Just after dawn, during another one of these spells of breathless stillness, a construction crew pulled into the parking lot below. Their thumping shadows passed our window through the curtain, up the scaffolding with bagged lunches and coils of wire. We had taken away Liam’s ventilator at the previous day’s dusk. The next day was beginning.
Please
I could not release my baby into nothingness. I needed his end to be more than the rearrangement of dust. I spoke aloud. I don’t know why.
Please
The room filled up. Something arrived, listening.
Please take care of my b
aby
At that exact moment, I felt hands reach softly underneath him and his weight was lifted from my chest. I felt intense peace, joy, and lightness, a reunion, like the tickly thrill of throwing yourself into the arms of a long-away loved one at an airport baggage hall. None of those feelings were mine. I was an observer. The presence in the room took him. It had been waiting to. Then the air cleared.

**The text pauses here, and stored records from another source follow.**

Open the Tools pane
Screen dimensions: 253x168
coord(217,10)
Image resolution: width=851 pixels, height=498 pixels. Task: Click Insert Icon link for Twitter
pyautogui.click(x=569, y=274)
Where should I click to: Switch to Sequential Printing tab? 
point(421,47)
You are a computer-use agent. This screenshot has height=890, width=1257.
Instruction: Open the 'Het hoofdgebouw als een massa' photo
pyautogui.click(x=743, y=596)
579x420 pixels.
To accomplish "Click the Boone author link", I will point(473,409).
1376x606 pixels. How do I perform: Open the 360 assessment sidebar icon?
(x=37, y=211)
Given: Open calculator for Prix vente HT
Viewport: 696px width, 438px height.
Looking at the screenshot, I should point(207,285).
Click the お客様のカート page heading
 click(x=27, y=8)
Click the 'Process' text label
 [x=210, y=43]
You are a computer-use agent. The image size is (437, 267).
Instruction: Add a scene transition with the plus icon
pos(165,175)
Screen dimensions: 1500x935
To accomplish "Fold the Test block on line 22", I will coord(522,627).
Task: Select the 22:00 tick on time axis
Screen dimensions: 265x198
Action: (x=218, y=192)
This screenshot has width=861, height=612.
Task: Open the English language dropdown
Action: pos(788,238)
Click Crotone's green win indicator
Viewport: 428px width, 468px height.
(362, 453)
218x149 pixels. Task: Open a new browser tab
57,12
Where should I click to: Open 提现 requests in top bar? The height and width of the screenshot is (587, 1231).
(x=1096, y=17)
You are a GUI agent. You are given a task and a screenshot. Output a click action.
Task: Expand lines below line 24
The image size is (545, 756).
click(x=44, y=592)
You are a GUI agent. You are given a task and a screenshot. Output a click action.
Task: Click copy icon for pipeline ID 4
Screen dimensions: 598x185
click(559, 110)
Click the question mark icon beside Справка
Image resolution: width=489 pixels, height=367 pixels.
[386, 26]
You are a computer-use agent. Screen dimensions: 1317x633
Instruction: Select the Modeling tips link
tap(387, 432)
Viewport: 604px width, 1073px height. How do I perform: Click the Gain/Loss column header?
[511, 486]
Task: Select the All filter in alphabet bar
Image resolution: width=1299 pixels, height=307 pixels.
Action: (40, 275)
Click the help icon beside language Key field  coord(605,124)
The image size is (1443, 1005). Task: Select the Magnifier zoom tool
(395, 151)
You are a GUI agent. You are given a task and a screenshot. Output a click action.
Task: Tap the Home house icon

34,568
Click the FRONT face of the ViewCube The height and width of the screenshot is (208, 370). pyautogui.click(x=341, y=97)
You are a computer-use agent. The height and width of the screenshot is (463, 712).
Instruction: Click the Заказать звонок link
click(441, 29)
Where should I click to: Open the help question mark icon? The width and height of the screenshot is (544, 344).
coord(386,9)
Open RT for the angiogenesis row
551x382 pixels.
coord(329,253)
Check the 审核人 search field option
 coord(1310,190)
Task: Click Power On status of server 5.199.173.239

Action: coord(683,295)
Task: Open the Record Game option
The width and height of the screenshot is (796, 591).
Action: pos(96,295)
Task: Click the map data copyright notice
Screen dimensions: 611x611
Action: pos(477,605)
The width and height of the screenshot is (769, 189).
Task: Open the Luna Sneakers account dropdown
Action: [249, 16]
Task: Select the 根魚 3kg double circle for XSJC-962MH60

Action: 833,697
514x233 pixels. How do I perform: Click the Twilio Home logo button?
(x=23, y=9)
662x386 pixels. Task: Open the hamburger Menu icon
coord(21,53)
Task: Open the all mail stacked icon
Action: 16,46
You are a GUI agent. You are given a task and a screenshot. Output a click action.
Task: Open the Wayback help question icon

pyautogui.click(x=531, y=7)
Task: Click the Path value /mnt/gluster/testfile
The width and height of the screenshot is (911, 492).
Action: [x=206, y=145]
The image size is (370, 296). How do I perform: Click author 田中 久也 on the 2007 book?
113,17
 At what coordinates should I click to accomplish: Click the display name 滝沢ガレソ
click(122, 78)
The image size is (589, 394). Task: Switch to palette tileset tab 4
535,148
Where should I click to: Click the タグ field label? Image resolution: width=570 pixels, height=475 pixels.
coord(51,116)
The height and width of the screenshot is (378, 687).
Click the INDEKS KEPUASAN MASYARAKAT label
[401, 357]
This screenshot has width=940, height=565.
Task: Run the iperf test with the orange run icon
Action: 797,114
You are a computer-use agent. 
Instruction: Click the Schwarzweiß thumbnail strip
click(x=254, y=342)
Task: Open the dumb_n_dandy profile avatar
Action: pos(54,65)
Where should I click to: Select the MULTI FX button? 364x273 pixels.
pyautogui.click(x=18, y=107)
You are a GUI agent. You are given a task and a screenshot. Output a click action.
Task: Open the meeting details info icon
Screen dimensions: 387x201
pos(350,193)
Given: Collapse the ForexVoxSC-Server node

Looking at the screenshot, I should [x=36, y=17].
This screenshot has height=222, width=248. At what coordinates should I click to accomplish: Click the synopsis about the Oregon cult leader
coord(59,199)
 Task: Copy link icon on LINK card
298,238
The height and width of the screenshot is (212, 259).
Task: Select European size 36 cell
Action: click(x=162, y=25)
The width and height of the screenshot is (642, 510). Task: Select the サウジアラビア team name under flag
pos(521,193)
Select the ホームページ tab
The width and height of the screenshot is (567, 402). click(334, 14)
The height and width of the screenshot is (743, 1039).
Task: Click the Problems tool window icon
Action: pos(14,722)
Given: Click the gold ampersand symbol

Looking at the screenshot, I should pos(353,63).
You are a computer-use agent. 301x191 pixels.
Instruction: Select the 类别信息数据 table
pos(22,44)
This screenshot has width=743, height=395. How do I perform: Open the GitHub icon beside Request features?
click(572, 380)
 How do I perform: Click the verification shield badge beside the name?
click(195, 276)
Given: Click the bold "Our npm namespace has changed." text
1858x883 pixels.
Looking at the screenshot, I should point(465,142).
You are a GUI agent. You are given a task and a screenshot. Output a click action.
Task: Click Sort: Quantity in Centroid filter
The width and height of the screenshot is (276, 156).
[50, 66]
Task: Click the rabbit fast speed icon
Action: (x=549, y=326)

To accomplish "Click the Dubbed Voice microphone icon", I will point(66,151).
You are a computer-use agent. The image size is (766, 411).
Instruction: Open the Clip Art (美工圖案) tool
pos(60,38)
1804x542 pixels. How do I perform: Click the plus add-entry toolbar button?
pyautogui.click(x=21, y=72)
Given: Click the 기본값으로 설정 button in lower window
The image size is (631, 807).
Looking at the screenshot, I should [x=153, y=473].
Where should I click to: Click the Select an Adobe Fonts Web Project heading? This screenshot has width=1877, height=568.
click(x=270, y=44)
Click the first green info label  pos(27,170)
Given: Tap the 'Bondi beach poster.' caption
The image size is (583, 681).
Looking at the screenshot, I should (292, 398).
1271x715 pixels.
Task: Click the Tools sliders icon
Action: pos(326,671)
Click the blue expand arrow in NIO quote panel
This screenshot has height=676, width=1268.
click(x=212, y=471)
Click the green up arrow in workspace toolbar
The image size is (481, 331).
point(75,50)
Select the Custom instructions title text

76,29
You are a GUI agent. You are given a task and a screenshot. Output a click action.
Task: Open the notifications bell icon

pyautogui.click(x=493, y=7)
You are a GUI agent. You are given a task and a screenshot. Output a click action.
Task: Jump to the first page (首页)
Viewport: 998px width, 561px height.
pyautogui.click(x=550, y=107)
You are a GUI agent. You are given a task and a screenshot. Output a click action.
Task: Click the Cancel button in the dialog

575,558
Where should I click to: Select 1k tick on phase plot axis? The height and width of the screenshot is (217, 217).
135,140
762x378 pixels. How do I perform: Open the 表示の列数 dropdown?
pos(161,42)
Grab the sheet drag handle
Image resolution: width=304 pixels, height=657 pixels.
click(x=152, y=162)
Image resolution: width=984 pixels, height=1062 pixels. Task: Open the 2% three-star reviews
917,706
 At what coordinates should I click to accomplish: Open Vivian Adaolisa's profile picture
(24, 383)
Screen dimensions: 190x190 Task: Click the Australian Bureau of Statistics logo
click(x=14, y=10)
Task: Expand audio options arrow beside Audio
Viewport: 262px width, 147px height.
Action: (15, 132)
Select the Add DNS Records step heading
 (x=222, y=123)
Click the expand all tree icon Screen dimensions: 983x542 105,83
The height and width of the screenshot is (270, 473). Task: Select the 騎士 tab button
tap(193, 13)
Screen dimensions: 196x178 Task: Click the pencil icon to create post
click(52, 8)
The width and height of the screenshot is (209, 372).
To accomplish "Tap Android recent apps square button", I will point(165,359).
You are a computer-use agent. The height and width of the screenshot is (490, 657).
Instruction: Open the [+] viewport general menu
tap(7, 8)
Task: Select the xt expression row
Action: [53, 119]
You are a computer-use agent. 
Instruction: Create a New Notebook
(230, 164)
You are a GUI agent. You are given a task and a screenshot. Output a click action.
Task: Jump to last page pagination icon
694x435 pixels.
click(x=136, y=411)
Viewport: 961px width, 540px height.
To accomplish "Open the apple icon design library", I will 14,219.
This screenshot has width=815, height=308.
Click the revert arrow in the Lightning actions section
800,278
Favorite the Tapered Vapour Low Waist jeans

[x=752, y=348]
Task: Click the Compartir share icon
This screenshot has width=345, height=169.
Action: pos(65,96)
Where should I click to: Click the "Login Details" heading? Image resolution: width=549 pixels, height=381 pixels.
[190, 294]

The shell of my son rested on my skin as it had for the past twelve hours. There was no rattle, no heave, no murmur. Nothing confirmed it except the intense feeling of some kind of loving sorcery. I called for the resident again. She listened with the stethoscope. This time she exhaled and nodded.
“He’s gone.”
It is not in my nature to pray. The idea of an interventionist god has always been offensive to me, and religious morality (and the exclusion and war that comes along with it) even more so. In a state of pure exhaustion and despair, I had drifted toward a spirit realm only as I begged for more morphine for him—just in case.
Please, please, please let there be some meaning, some help, anything
The first time in my life I spoke aloud to nature, the only god my imagination finds palatable, I gave her permission to take my son.
There are 43,200 seconds in twelve hours. Liam died that second.